Both the House and Senate education committees considered — and rejected — language similar to the Education Department’s proposal, the Republicans wrote. In addition, they said, the plan disregards several curbs on the education secretary’s authority, including a ban on mandating how states and districts spend local dollars.
“It is unfortunate that, once again, the department has refused to adhere to the letter and intent of the law or listen to the many stakeholders who helped shape ESSA, are responsible for implementing the new law and have already articulated the problems this [proposed rule] would create. Congress will do everything in its power to ensure that this proposed rule never becomes final,” the Republicans wrote.
They cited a 1984 Supreme Court case governing when and how the executive branch can issue regulations — which hinges largely on what Congress had intended when writing the law. Their repeated emphasis on congressional intent could be a way to bolster any future lawsuit seeking to block the regulation on those grounds. (Republicans’ other options, a formal congressional review process or language in a spending bill, would require Democrats’ cooperation, which is unlikely given their support for the basic premise of the proposal.)
The Republicans’ comments don’t mention an alternative plan, released last week by the Council of Chief State School Officers, that Alexander endorsed.
Meanwhile, the top two education committee Democrats, Sen. Patty Murray and Rep. Bobby Scott, put their weight behind the department in their comments. However, they listed a few specific concerns.
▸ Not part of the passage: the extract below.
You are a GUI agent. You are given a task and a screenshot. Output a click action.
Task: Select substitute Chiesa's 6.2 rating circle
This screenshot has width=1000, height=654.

Murray and Scott noted that the proposal requires that “almost all” state and district funds go to schools — without clarifying what “almost all” means. If districts don’t know it may be permissible to spend money on larger programs, they could be less likely to allocate funding for districtwide expenses like transportation or preschool, Murray and Scott said. A provision that measures funding by average costs could also discourage districts from implementing specialized programs, such as magnet schools or career and technical education, because standardized programs would make for easier bookkeeping and compliance with the rule, they added.
“Achieving true educational equity is not an easy task … We applaud the department for using its full regulatory authority to tackle this important challenge to ensure that schools in every community are equipped with the resources necessary to graduate all students ready to succeed,” Murray and Scott concluded.
The department released its proposed final rule in early September and began a 60-day public comment period that closes at the end of the day Monday. More than 3,000 comments had been submitted by the close of business Friday. In the coming weeks, likely before the end of the Obama administration, the department will release a final rule.